**WHAT NEEDS TO BE DONE**
Below is a block of entries; repeat exactly the lines starting at the line that contains "The width and height of the screenshot is (1568, 689)." and ending at the line that contains "Task: Expand the Controllers catalog folder", both included.

**SUPPLIED MATERIAL**

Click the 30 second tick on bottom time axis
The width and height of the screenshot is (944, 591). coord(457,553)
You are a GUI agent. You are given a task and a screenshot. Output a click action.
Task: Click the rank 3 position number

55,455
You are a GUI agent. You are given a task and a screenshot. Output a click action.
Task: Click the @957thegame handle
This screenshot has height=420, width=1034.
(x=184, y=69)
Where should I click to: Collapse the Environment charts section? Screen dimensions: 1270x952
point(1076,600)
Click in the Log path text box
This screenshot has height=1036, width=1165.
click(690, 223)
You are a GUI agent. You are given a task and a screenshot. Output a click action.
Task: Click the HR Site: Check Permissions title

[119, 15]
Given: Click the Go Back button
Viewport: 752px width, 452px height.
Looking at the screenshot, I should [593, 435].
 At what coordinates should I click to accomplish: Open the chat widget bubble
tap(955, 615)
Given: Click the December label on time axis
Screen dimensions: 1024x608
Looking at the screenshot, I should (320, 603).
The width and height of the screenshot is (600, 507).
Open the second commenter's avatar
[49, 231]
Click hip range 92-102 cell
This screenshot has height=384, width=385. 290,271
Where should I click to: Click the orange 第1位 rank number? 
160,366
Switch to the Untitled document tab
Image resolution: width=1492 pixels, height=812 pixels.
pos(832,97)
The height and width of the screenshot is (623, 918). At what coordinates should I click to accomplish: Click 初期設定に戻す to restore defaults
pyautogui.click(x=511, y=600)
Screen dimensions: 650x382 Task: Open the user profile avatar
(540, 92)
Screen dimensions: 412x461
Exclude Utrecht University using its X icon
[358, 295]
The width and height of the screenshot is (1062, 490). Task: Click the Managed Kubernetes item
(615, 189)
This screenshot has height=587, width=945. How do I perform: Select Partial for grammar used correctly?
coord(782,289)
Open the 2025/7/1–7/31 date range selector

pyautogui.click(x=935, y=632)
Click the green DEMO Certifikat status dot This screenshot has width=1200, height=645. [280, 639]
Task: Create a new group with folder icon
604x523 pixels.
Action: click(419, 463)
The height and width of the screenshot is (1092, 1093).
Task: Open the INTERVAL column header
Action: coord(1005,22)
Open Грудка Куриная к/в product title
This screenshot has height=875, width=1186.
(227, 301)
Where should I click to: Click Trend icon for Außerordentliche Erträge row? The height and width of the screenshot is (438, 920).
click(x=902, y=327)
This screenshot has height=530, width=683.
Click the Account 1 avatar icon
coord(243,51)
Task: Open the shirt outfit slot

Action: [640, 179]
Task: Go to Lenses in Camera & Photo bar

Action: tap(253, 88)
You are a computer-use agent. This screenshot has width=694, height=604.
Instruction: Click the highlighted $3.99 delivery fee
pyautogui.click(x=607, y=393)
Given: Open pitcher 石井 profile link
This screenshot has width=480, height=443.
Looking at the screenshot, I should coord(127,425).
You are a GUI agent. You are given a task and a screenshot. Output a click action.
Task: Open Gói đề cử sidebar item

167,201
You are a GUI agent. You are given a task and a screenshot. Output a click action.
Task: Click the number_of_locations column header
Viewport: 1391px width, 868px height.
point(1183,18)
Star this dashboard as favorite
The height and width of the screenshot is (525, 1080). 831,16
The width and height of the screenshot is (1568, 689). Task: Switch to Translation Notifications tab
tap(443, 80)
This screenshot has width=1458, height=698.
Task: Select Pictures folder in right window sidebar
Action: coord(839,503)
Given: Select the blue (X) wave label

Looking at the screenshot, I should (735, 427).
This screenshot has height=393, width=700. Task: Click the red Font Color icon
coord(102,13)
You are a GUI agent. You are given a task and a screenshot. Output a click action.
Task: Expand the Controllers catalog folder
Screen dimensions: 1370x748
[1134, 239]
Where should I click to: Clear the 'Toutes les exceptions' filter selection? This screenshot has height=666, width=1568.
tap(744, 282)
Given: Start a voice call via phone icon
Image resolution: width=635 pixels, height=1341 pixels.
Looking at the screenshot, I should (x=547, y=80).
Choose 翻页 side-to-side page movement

**FINAL ANSWER**
The width and height of the screenshot is (1568, 689). Task: Switch to Translation Notifications tab
tap(443, 80)
This screenshot has width=1458, height=698.
Task: Select Pictures folder in right window sidebar
Action: coord(839,503)
Given: Select the blue (X) wave label

Looking at the screenshot, I should (735, 427).
This screenshot has height=393, width=700. Task: Click the red Font Color icon
coord(102,13)
You are a GUI agent. You are given a task and a screenshot. Output a click action.
Task: Expand the Controllers catalog folder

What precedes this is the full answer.